Wir alle freuen uns, als wir ins Städtchen Cascade Locks einfahren. Etwas ausserhalb biegen wir auf den besagten KOA Campingplatz ein und fragen nach einem Platz für unser Zelt. Tja, alles voll und keine Chance mehr – sagt uns der ältere Herr an der Kasse. Seine Frau kommt von hinten zu uns und fragt uns nach den coolen Bicycles. Ja, wir sind seit Stunden unterwegs, es gefällt uns auch wenn es heiss und etwas touristisch ist, die Kinder haben sich bereits in der Schweiz auf diesen KOA gefreut und die Amerikaner sind ja alles so nette Leute. Mit etwa diesen Worten „schleimen“ wir uns an sie und setzen unsere allerbesten Bernhardineraugen auf, die Kinder schauen drein wie sie keinen Meter weiter gehen könnten und vor allem zeigen sie ihre riesige Enttäuschung.

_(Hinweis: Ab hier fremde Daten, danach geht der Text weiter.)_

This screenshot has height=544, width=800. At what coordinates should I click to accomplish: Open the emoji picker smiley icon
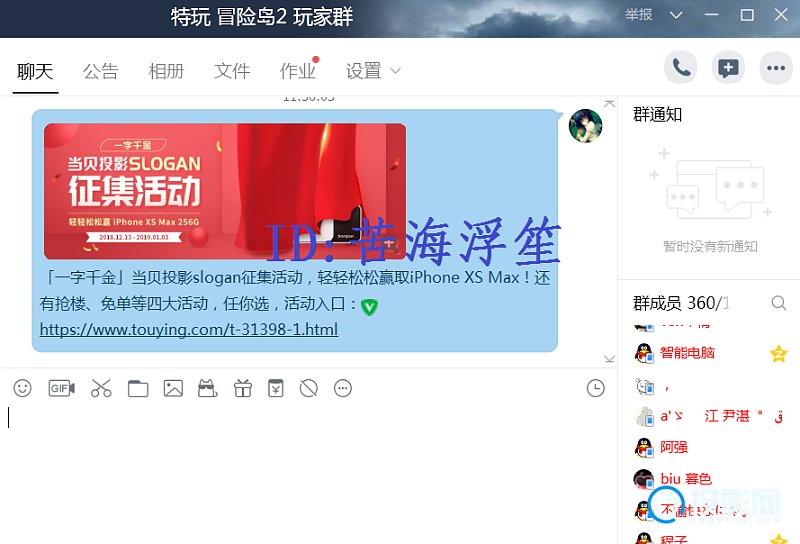[22, 388]
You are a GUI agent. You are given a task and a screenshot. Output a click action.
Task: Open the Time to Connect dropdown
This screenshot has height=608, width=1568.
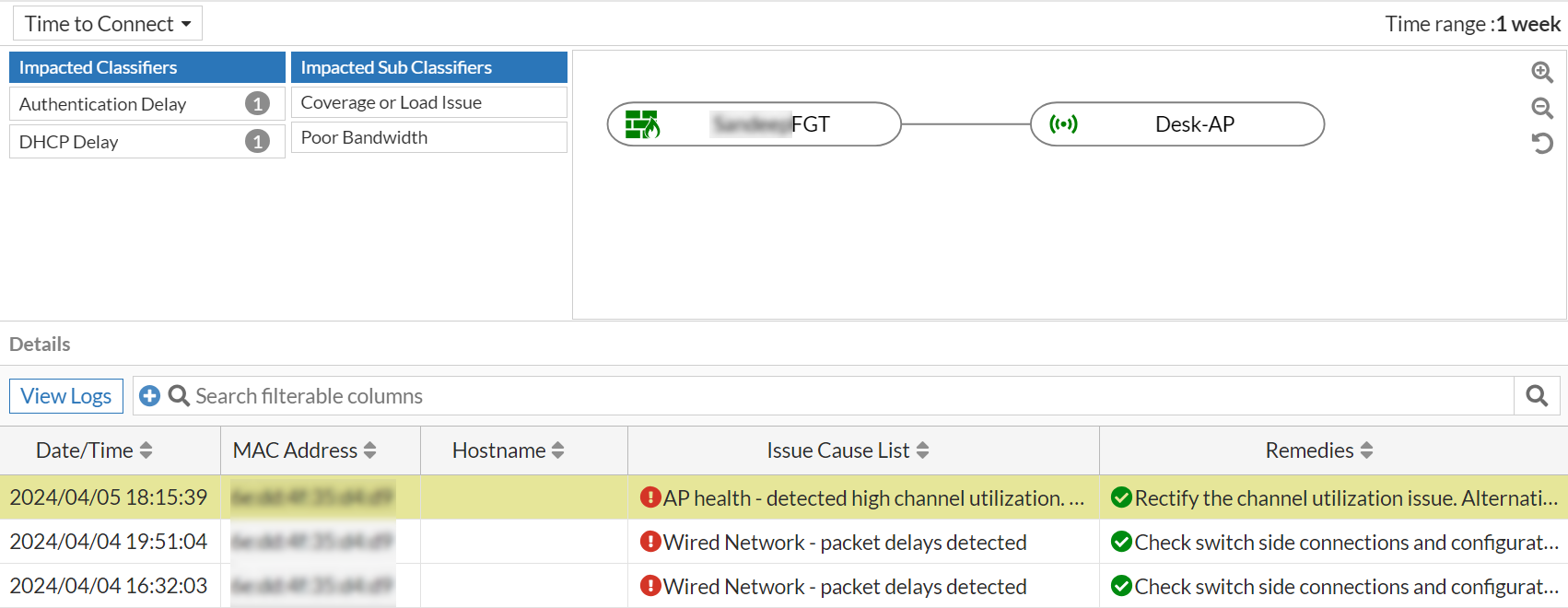tap(108, 24)
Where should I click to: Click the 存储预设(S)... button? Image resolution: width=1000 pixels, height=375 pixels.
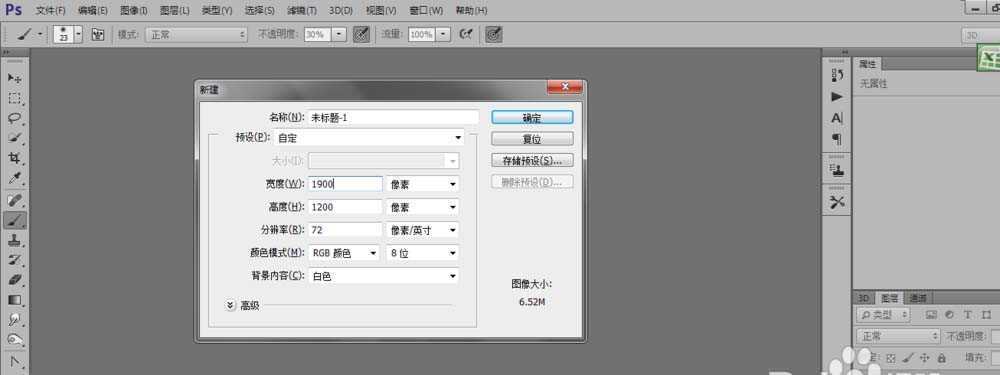[532, 160]
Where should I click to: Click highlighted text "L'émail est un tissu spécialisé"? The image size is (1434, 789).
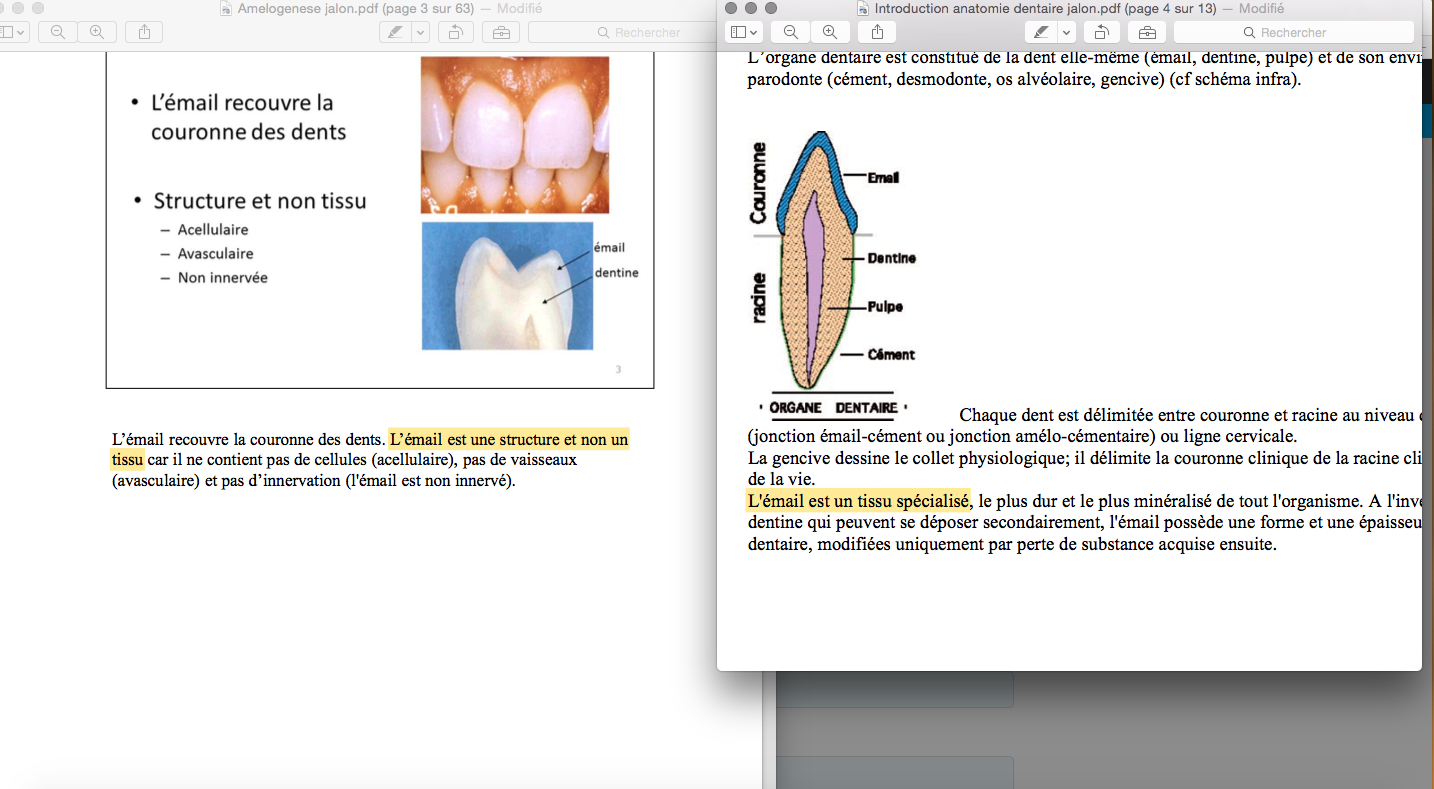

Wartet mal, sagt die Frau, spricht mit ihrem Mann ein deutlicheres Wörtchen, hängt sich an den Telefonapparat und schon ist es möglich, doch noch hier zu nächtigen. Es sei ein Material-Abstellplatz und nicht sehr schön – ist uns egal, wir brauchen keinen Luxus. Also setzt sich ein junger Angestellter (oder ihr Sohn?) an den Computer und gibt uns einen scheinbar längst verwahrlosten Platz mit Stromanschluss und sogar Kabel-TV-Anschluss. Verwahrlost? Kein Luxus? Hallo??? Wir sehen dann, neben dem Platz steht ein alter Schiffscontainer, aber ansonsten liegt er mitten im Wald, unter hohen Bäumen und einfach wunderbar – was brauchen wir mehr?

Schnell ist das Zelt gestellt, Ariane und Lorin richten es ein und Alani und ich fahren noch einmal 1,5 km zurück ins Städtchen um dort einzukaufen. Bei brütender Hitze wieder zurück und dann sofort zu den anderen in den Pool. Herrlich!

Beim selber geköchelten Nachtessen – Teigwaren natürlich – wird es dann extrem heiss. Vor allem hat sich irgendwie eine Feuchtigkeit verbreitet, unglaublich schnell ist es praktisch unaushaltbar geworden. Vor 2 Minuten hatten wir alle noch einen Mordshunger, und nun können wir fast nichts mehr essen. Wir sitzen oder liegen nur noch da wie halbtote Fliegen. Unangenehm. Irgendwann müssen wir dann ca. 2/3 des Essens leider wegwerfen – aber wir können einfach nicht mehr. Danach abwaschen und ab ins Bett. Ich sitze nun hier in der Finsternis und schreibe noch über die heutigen Erlebnisse.

Morgen nehmen wir einen ruhigen Tag, nur wenige Kilometer und dann treffen wir uns mit den nächsten netten Leuten, welche uns ein Bett zur Verfügung stellen. Die sind schon ganz aufgeregt, haben uns schon eine Email geschrieben mit Fragen über Fragen, was wir wünschen, was sie einkaufen sollen, ob wir mit ihnen Biken oder Wandern wollen – oder doch einfach nur Baden… Nett, aber wir lassen wahrscheinlich aufgrund anderer sportlicher Tätigkeiten während den nächsten paar Wochen das Wandern definitiv aus…

Bitte entschuldigt, dass ich immer noch keine Bilder aufgeschaltet habe. Die Verbindung hier ist hundsmiserabel – oder es sind einfach zu viele Leute an ihren Gerätchen, so dass halt einfach nicht mehr als etwas Text durch die Leitung fliesst… Aber habt einfach ein wenig Gedult!